Can you update everything in the listing from the line containing "Podcast (164, 2447)" down to the line containing "インスタンス変数 (146, 142)" by replacing "Advertisement" with "Ads" and reproducing those lines otherwise unchanged?

[Data on locating visible targets]
--- start ---
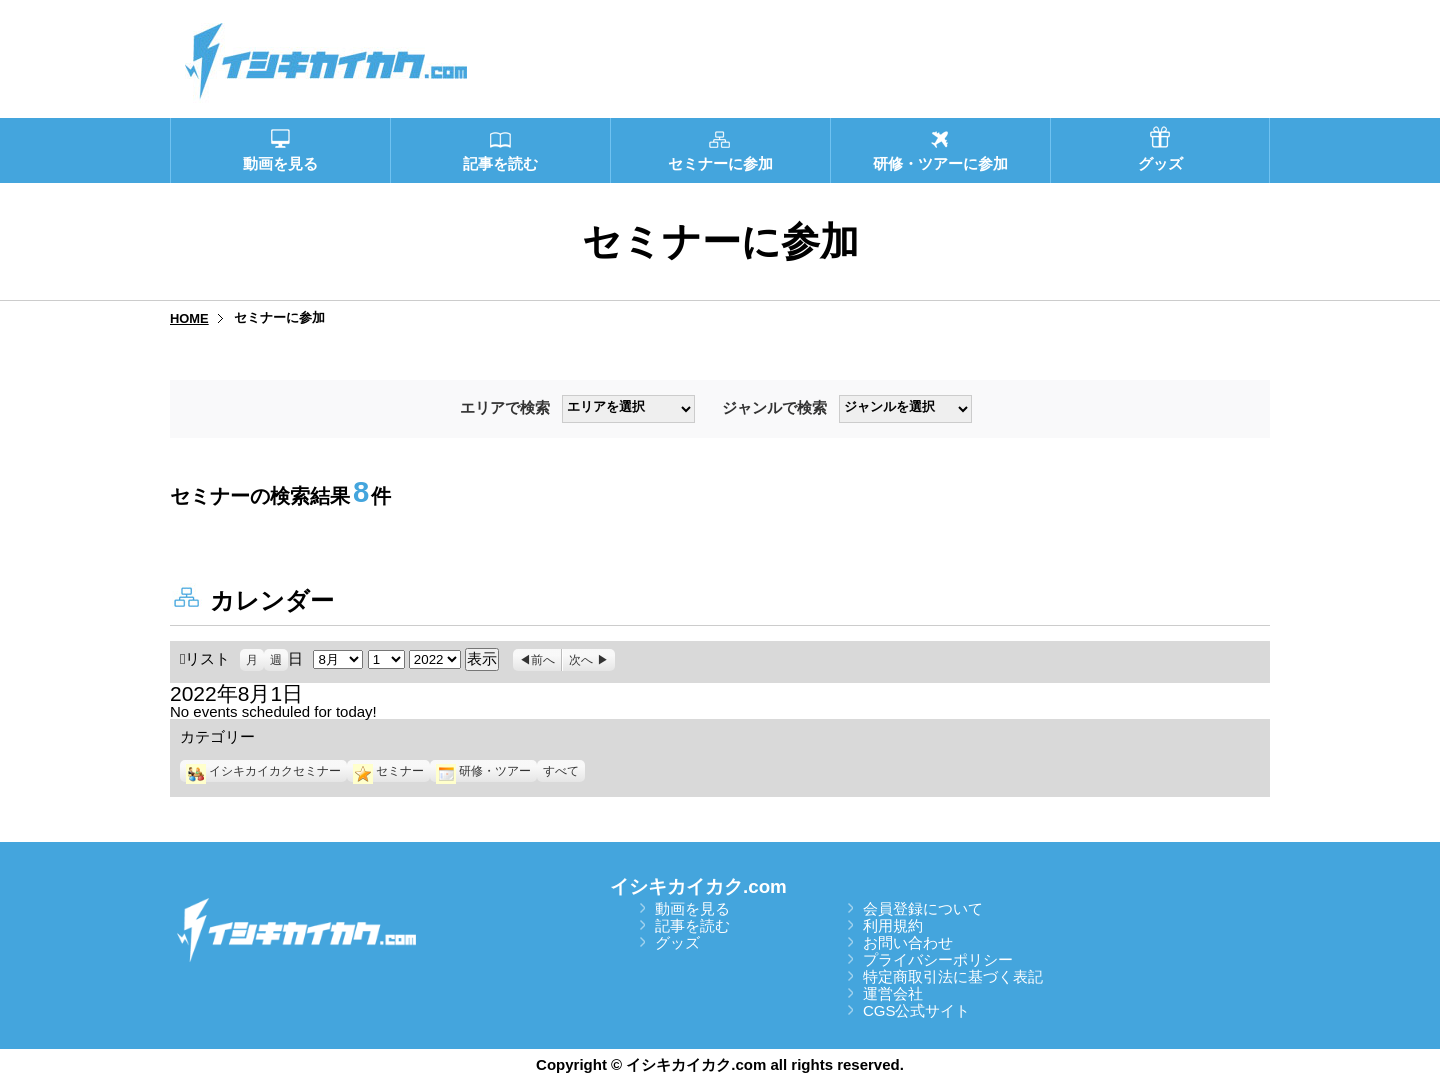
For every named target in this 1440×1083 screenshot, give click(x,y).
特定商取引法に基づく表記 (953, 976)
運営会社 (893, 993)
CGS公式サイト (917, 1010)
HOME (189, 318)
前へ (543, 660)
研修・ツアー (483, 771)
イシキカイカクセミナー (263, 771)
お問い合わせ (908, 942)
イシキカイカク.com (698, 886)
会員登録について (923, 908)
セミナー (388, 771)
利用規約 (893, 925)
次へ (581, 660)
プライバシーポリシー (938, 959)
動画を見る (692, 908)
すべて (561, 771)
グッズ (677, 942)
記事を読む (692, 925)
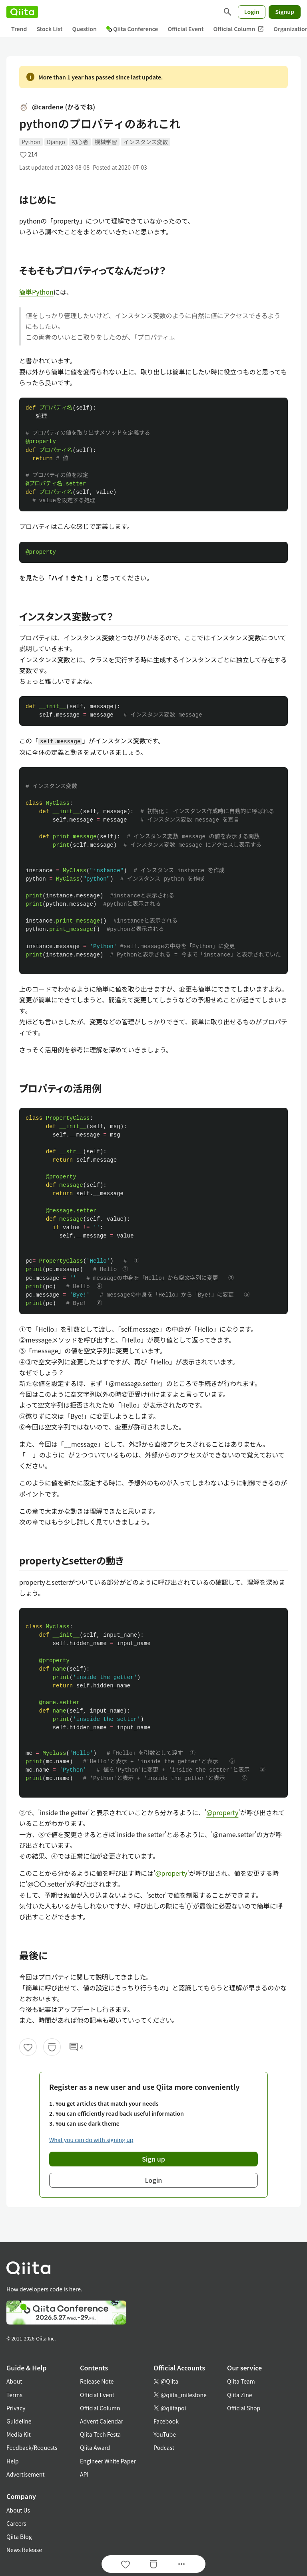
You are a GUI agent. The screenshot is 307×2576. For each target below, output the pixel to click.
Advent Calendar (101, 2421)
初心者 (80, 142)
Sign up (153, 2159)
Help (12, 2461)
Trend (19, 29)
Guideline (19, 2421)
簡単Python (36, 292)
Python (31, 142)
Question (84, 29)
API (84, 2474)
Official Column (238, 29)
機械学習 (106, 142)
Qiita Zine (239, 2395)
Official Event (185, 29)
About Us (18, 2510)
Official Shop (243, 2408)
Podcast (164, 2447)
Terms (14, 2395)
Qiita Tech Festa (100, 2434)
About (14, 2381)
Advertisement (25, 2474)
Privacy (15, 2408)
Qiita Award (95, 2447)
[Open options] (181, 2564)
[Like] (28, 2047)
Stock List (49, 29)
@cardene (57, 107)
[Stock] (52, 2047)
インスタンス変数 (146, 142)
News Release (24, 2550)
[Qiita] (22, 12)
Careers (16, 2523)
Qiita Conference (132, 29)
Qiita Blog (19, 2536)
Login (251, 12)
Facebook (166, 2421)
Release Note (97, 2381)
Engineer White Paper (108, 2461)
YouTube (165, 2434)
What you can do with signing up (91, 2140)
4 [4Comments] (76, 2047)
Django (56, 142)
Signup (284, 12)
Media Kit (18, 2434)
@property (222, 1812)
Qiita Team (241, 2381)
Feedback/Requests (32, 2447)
--- end ---
--- start ---
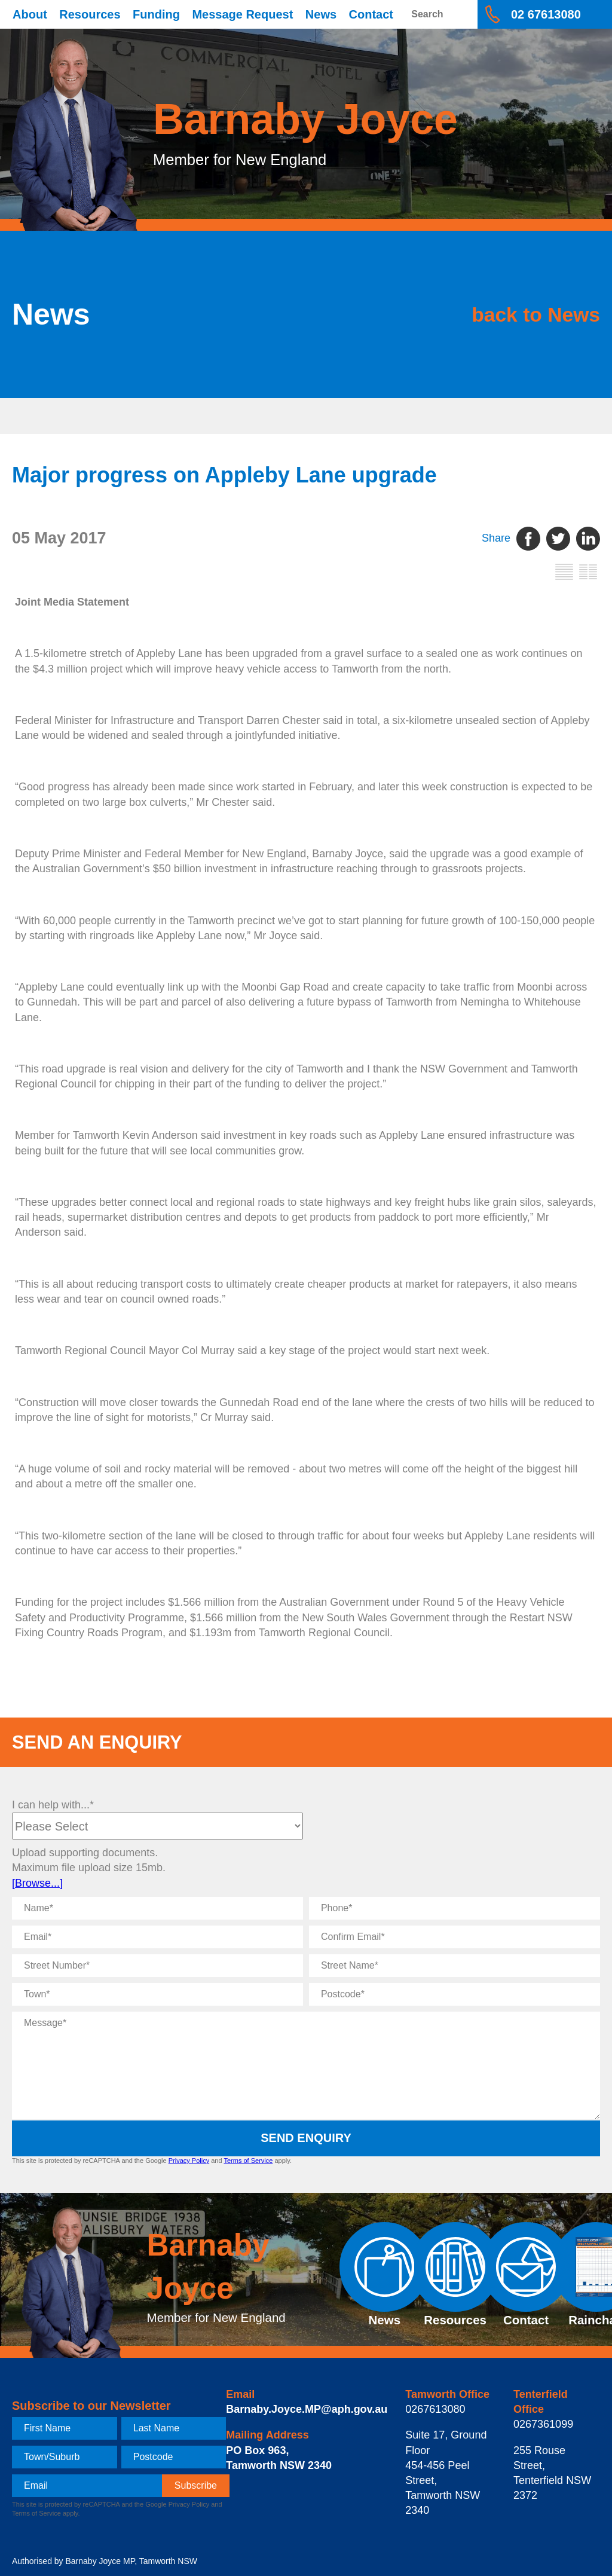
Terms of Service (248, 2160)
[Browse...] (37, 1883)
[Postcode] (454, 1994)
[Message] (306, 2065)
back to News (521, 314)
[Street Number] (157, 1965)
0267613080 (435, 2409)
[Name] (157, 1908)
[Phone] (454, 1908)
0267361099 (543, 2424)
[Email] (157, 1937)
--- end ---
== Response to this task ==
Podcast (164, 2447)
Terms (14, 2395)
Qiita Tech Festa (100, 2434)
About (14, 2381)
Ads (25, 2474)
Privacy (15, 2408)
Qiita Award (95, 2447)
[Open options] (181, 2564)
[Like] (28, 2047)
Stock List (49, 29)
@cardene (57, 107)
[Stock] (52, 2047)
インスタンス変数 (146, 142)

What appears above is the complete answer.